За всю свою жизнь я ни разу не выглядела, как девица легкого поведения, просто потому, что это слишком утомляло. Но не проблема, козочка, мы это все переживем. Обязательно переживем, быть бы живу…

Я полагала, что в коробках шляпки, хотя успела заметить, что здесь нет культа головных уборов. Теплые вязаные шапки я считала необходимостью, но нечто на голове, вся суть которого в том, что это еще одно громоздкое украшение, принять было сложнее. Но нет, не шляпки, а обувь… 

— Сукин же ты сын, — сказала я, не то злясь, не то радуясь. Наверное, радуясь все же больше. — Они все-таки провели в комнате обыск. Но спасибо, что сообразили насчет ботинок, теперь нам с тобой есть что носить. Сразу несколько пар.

— А белье… — простонала Софья, и как мне показалось, она была близка от всего увиденного к потере сознания. 

— Забудь. Ветлицкий, да и любой мужчина, не отличит панталоны от чулок. 

— Откуда ты знаешь? — возмущенно завопила Софья так, что я едва не оглохла.

— Эм-м… Знаю.

Оставались моменты, которые Софья предпочитала у меня не выяснять. Я признавала за ней это право, да и была убеждена, что Ветлицкий рылся в моем исподнем не сам, а если и сам, то задрав голову к потолку. О нравах этого времени я знала только по книгам, но хотелось верить, что классики живописали хроники и от подлинных обычаев в своих романах отступали разве что ради красного словца. Чуть-чуть. И грела забота об агентах.

На ужин я явилась вовремя, и мне почудилось, что царит какая-то нервозность. И классные дамы, и старшие девочки были немного взвинченными. Я пристально всматривалась в лица Яги, Каролины Францевны Штаубе, Окольной… Что-то действительно произошло.

Я прошла вдоль стола моих малышек, отметила, что Трубецкая сидела рядом с Алмазовой, но не знала, специально ли или случайно так вышло. Кто-то из прислуги уронил тарелки, от звона все вздрогнули как от выстрела, и сердце у меня тоже зашлось. Я пропустила что-то важное, и что-то подсказывало, что это важное напрямую связано со мной.
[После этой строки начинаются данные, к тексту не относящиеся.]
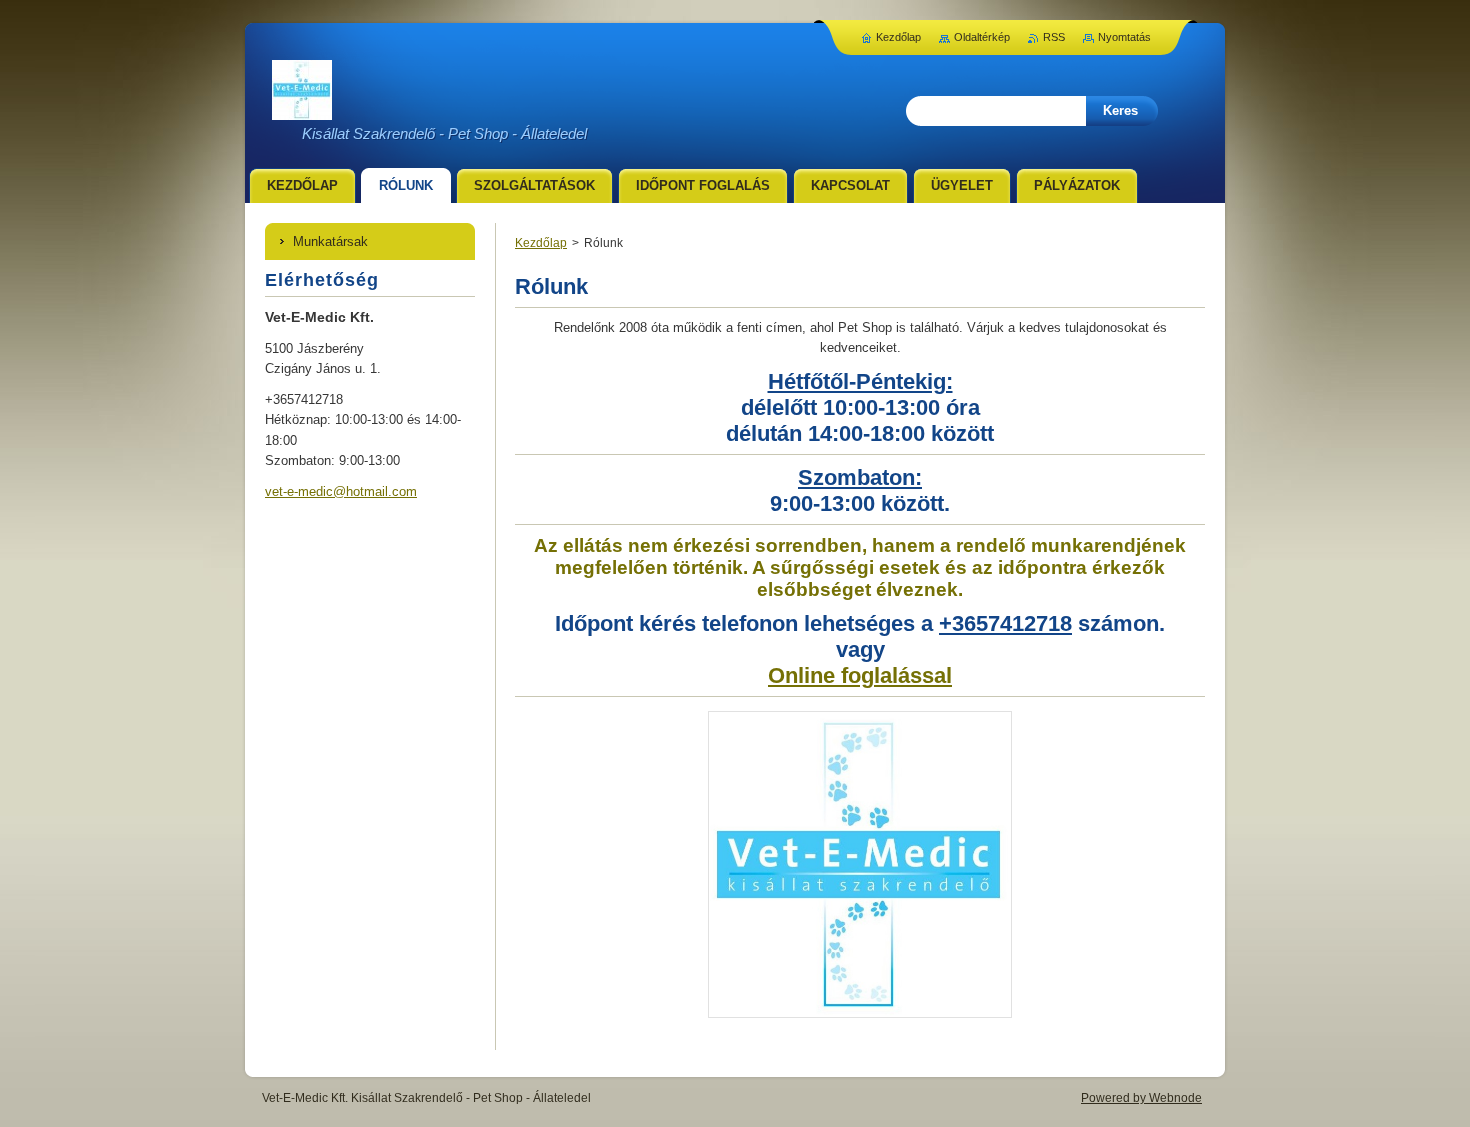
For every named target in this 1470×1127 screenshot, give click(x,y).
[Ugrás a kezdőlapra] (302, 108)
Меня заподозрили? Уличили в связи с жандармерией? Нет, ерунда, это касалось бы лишь заговорщиков — заговорщиц, если Ветлицкий прав и заговор исходит отсюда, — но не обслуживающего персонала и старшеклассниц. Мои девочки, и те, постарше, и самые маленькие были спокойны как всегда, если можно назвать их спокойными, а не пришибленными…

— Софья Ильинична, дорогая моя!

Каролина Францевна делала мне страшные знаки. То ли просила подойти, то ли намекала, что мне намерены открутить голову. Кивнув Лариной, которая собиралась что-то спросить, и надеясь, что не она хочет просветить меня о случившемся, я не спеша, чтобы не вызвать лишних кривотолков, подошла к Штаубе.

— О, моя дорогая, это ужасно. Вы были в городе? Купили что-нибудь? 

Я страдальчески воззрилась на нее. Бестолочь, ну не из-за моей же отлучки и покупок такой переполох? «Конечно нет», — фыркнула Софья. Козочка, ты на меня все еще дуешься?..

Каролина Францевна вытолкала меня за дверь. Пока она на меня напирала, я печально думала, что классные дамы и преподавательский состав легко могут задавить меня массой. Исключение составит разве Яга, но у той увесистая палка… Беги, Софья, беги.